There is a sign on the highway, SS448, to point the unwary in the direction of this little hideaway. The sign to the isolated chapel is not too terribly visible which is nice because if you are here you know something not known to many.
The main road perched above the timeless Tiber River was only built in the early 1960's when I was a child. Before that development this valley was almost inaccessible to the outside world.
The road was quite a feat of engineering.
But it turns out the engineers have been at work down in the valley too. When I used to walk through the woods to this Little Easter chapel this road was little more than a wide trail.
We parked our car up at the main road because I had no idea the trail had been widened and smoothed and made passable. "It's a nice walk," my ever supportive wife grunted in the late afternoon heat.
It took a bit but we got there.
I was reminiscing about how much things have changed and how cute and lost in space and rime this little place used to be when a Godly figure stepped out. Bloody hell, things have changed, no one used to live here.
"I'm here on a retreat, to spend some time as a hermit," Brother Giancarlo smiled, leaving me stuttering apologetically about disturbing him. My wife was panting and muttering something about a glass of water but unluckily for her he spoke no English, and even more unluckily for her I was too stunned to translate for her.
He gave us a tour of the chapel dedicated to what Italians call the "little Easter" or Pasquarella.

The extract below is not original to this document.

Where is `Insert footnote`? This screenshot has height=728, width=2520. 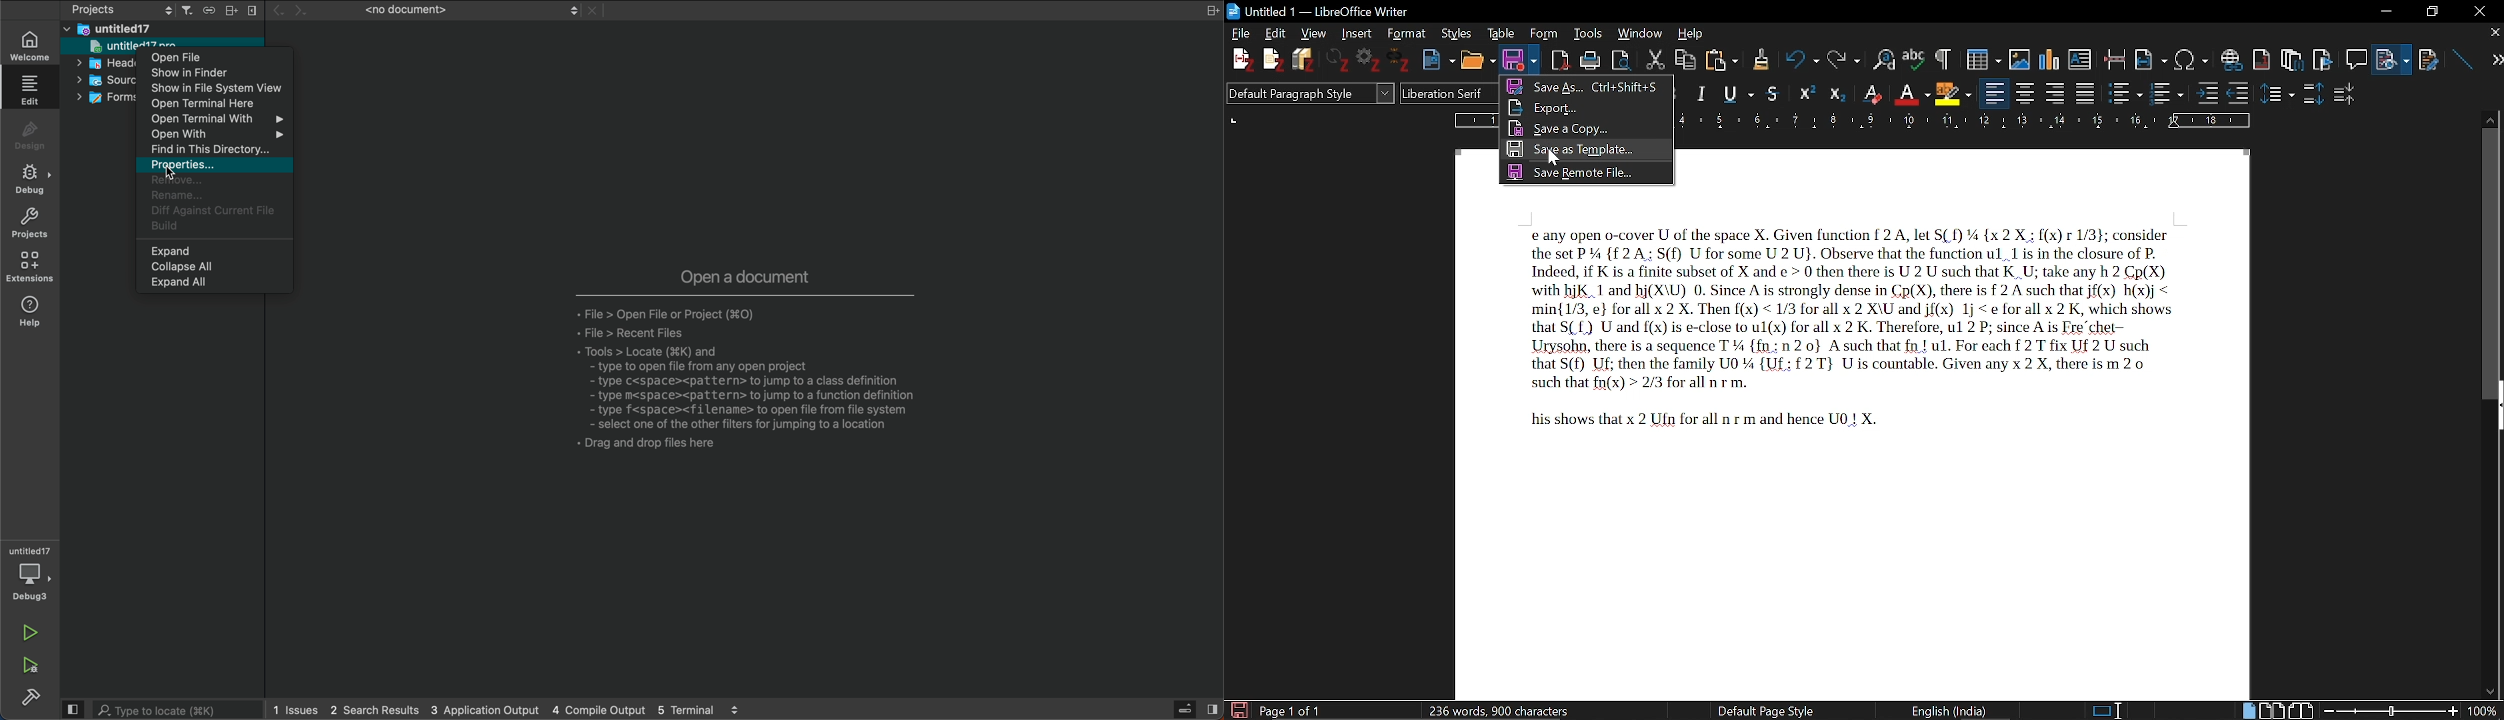 Insert footnote is located at coordinates (2291, 56). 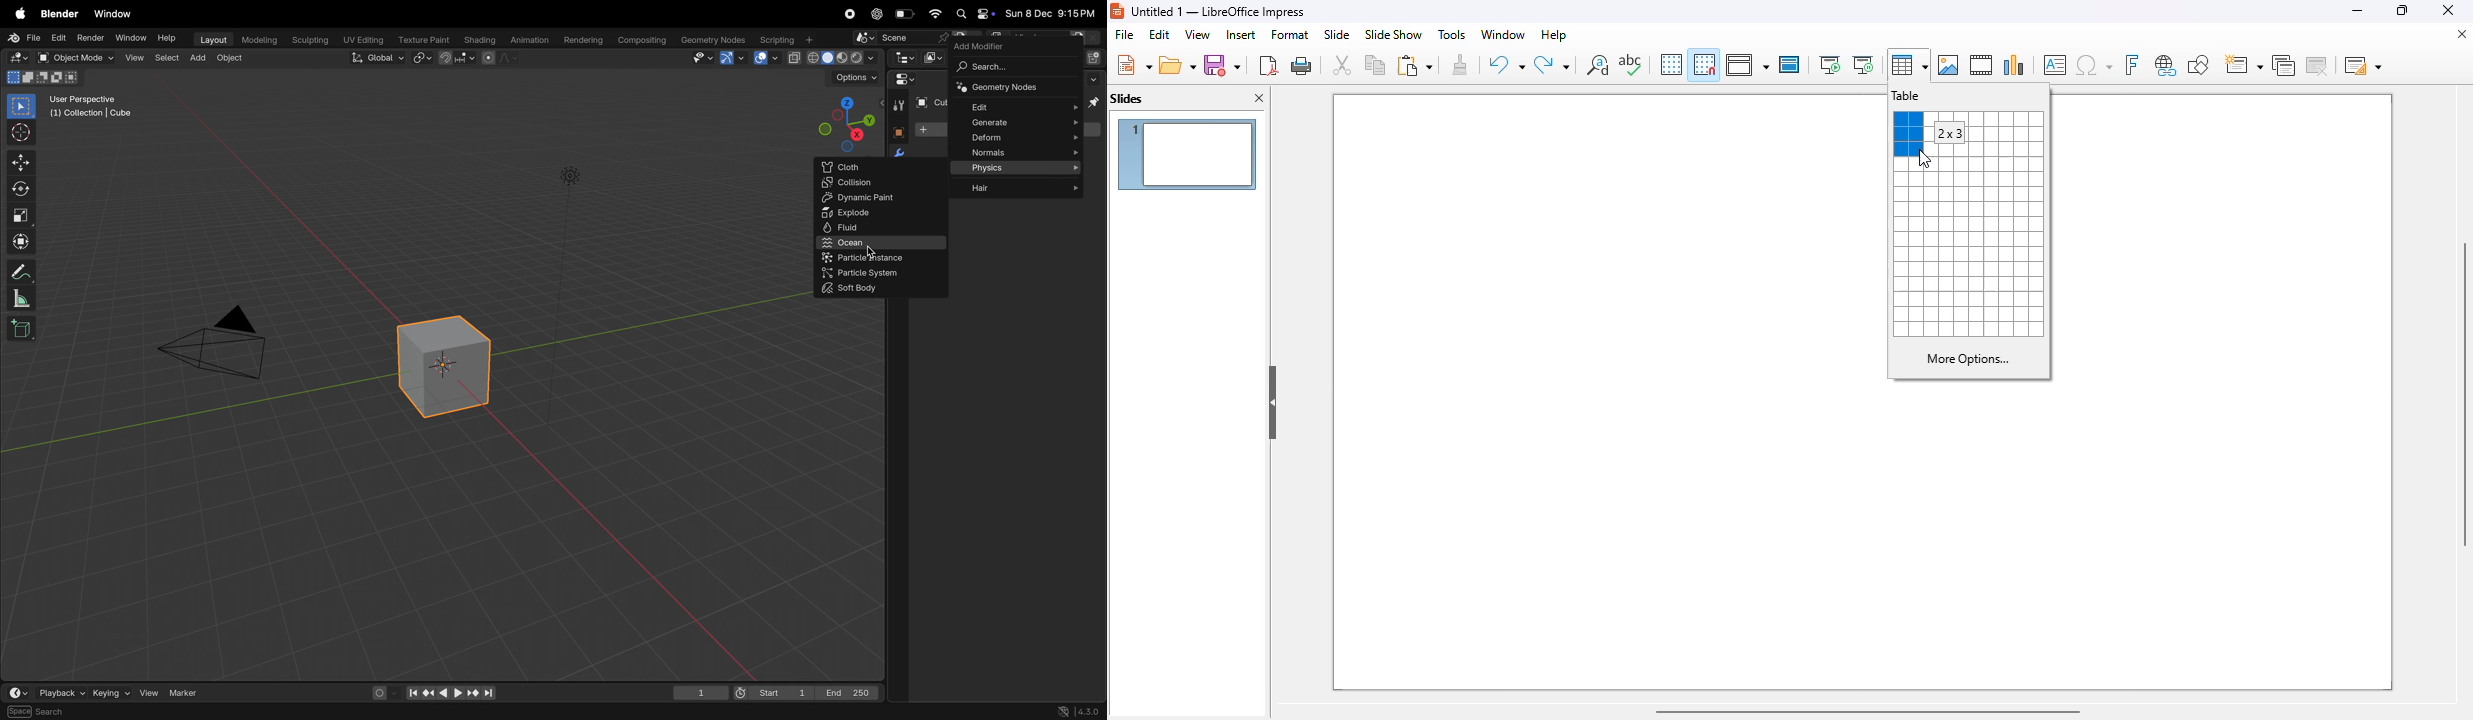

Many communities celebrate this holiday at the end of Christmas festivities but as I recall we used to celebrate Mass here the Sunday after Easter. Why? I haven't a clue and in those days no one encouraged me to ask questions.
It's a pretty spot deep in the woods, a place of peace and contemplation. It's so charming it almost makes you want to join the cheerful friar and become a catholic again and believe in nonsense again. But time has passed and age and aggravation have replaced innocence and contraception still makes more sense than immaculate conception.
The good friar gave us a quick tour of the interior of the chapel which for some reason I felt shy about photographing and off we clumped. The friar followed us a few minutes later,something about having to go into town to pick up a forgotten trifle. My wife was emanating loud vibes at that point, possibly in reference to the large bottle of water he was carrying under his arm. I dare say she was also thinking about a ride out of this delightful place but our hermitical friar was having none of it. Off he drove with a cheerful wave but without us and with his bottle of water intact.
To add to our mid summer flagellation we had to walk out past the water pumping station, of all things, built here with European Union funds. You'd think they could have put in a faucet for the comfort of distressed pilgrims.
No such luck.
"I cannot believe we walked in here without a bottle of water," my wife muttered. Had she been a lesser woman she might have blamed me for her distress. As it was we just enjoyed the view.
Now ask yourself this: how can there not be a God to create such lovely formerly hidden spots on this burned-out planet of ours?